◆ Records supplied

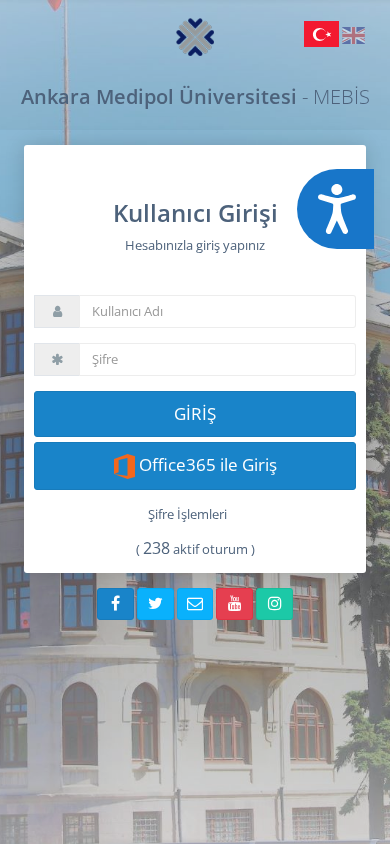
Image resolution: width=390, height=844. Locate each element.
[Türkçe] (323, 39)
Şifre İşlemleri (187, 514)
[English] (353, 39)
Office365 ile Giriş (206, 464)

◆ Work instructions
Reproduce the records in full and leave the images behind.

◆ Output for this exercise
Image resolution: width=390, height=844. Locate each element.
[Türkçe] (323, 39)
Şifre İşlemleri (187, 514)
[English] (353, 39)
Office365 ile Giriş (206, 464)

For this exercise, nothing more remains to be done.